One type of complex engineered system Reed is most familiar with is water systems, but the tools he and his team create are applicable to a broad range of engineering design problems. “Where there are complex engineered systems with potential for conflict, people want to know the tradeoff for each decision,” says Reed. “We create visual, model-based tools that let them play with possibilities.” There are currently tens of thousands of users of the software Reed and his team have created. “A defining trait of our work is that we help decision-makers quantify risks. We show them the tradeoffs explicitly so they can make informed decisions.”
As climate change starts to make its way into policy decisions, planners are asking for tools to help them account for many factors whose magnitude and importance are just not yet known. Local and regional water system managers are wondering how to manage for the risks associated with climate change. “When you look at problems like these it is essential that you know the science,” says Reed. “But it is just as important that you take a systems perspective. You need engineering, social science, financial, legal and environmental experts at the table, when real decisions are being made.”
A related complex engineered system Reed has taken a close look at lately is the existing array of space-based rainfall observation satellites currently in use. The system relies on ten satellites in orbit hundreds of miles above the Earth. These satellites collect rainfall data, which is then used to predict flooding. Reed led a team that included researchers from Princeton University and the Aerospace Corporation. The team found that the rainfall data collected by the satellites is incomplete and gives inadequate coverage to some areas of the world that are vulnerable to flooding. They also concluded that there is a need for greater coordination of satellite replacement between the many national and international entities currently placing weather satellites into orbit. The global rainfall satellite-measuring system is complex, with many stakeholders and competing priorities.
Accounting for all the variables and including the priorities of many stakeholders requires a LOT of computing power. So much so that Reed’s research group at Cornell is one of the single largest users of computing power in the country. For his work on remote global rainfall measurement, Reed and his team used the Blue Waters supercomputer at the University of Illinois at Urbana-Champaign. The amount of data they collected would have taken hundreds of years to process on standard desktop computers. Reed is so familiar with advanced computing that he was called to Congress to provide testimony at a Congressional briefing on high-performance computing in 2013.

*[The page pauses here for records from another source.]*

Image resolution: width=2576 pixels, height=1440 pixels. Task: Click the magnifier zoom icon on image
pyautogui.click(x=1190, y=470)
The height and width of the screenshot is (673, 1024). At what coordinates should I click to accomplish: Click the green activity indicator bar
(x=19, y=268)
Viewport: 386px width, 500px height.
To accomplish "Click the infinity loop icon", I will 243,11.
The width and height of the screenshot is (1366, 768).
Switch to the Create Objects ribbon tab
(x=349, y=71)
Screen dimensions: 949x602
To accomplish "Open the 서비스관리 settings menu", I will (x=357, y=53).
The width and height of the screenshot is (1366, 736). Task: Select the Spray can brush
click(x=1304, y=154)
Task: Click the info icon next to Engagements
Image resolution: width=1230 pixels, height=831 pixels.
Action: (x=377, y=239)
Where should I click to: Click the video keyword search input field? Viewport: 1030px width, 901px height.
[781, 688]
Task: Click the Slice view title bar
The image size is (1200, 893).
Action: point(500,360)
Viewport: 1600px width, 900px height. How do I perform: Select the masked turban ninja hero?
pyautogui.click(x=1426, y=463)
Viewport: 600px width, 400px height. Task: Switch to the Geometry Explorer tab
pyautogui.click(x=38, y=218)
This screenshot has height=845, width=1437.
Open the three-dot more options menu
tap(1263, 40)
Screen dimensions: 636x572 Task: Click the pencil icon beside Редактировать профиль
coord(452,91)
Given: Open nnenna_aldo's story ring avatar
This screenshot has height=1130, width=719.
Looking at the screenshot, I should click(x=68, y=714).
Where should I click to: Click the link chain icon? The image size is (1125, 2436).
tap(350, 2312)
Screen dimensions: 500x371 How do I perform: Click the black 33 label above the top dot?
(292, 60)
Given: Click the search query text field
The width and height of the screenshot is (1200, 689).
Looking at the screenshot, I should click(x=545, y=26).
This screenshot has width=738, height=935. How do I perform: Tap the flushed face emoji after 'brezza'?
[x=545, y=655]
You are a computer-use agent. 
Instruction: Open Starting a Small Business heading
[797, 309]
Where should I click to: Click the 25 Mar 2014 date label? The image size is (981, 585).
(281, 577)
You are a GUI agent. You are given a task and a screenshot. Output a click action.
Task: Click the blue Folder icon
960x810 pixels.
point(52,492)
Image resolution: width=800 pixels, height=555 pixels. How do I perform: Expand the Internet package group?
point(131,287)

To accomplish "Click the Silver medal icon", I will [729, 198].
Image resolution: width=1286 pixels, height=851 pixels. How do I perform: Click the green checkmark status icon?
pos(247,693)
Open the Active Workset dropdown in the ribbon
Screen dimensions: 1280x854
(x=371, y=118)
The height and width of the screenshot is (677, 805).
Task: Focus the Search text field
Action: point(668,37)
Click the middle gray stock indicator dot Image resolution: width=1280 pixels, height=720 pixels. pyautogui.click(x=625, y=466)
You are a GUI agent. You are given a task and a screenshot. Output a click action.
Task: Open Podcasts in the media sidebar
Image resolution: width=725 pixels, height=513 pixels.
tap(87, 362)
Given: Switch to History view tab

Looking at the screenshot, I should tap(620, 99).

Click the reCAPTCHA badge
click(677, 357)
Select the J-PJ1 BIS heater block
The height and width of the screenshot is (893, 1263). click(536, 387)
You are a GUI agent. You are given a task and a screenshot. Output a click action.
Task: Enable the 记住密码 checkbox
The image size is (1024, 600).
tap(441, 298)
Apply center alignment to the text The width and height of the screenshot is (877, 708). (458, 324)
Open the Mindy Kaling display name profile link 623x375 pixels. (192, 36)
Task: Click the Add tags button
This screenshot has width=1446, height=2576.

Reed and his colleagues from the Aerospace Corporation were able to generalize some of their weather satellite findings, which led them to publish a paper in 2016 that provided computational innovations that allow engineers to quickly understand performance tradeoffs in the global satellite-based monitoring systems they design. Their work made it far easier for computers to evaluate competing satellite design options. Using their tools, computers can now do in computational hours what it used to take computational years to accomplish.
Reed’s awareness of the complexity facing engineers, systems designers, and policy-makers shows in his teaching. He believes that to prepare today’s engineers, he has to make them think about more than just the technical aspects of any problem. “Students are going to have to think about much more than engineering,” says Reed. “In the real world, data is not free and interests are not well-defined.” Patrick Reed is doing his best to help decision-makers in the real world step out of the status quo and make well-informed decisions that are sustainable and that reduce conflict.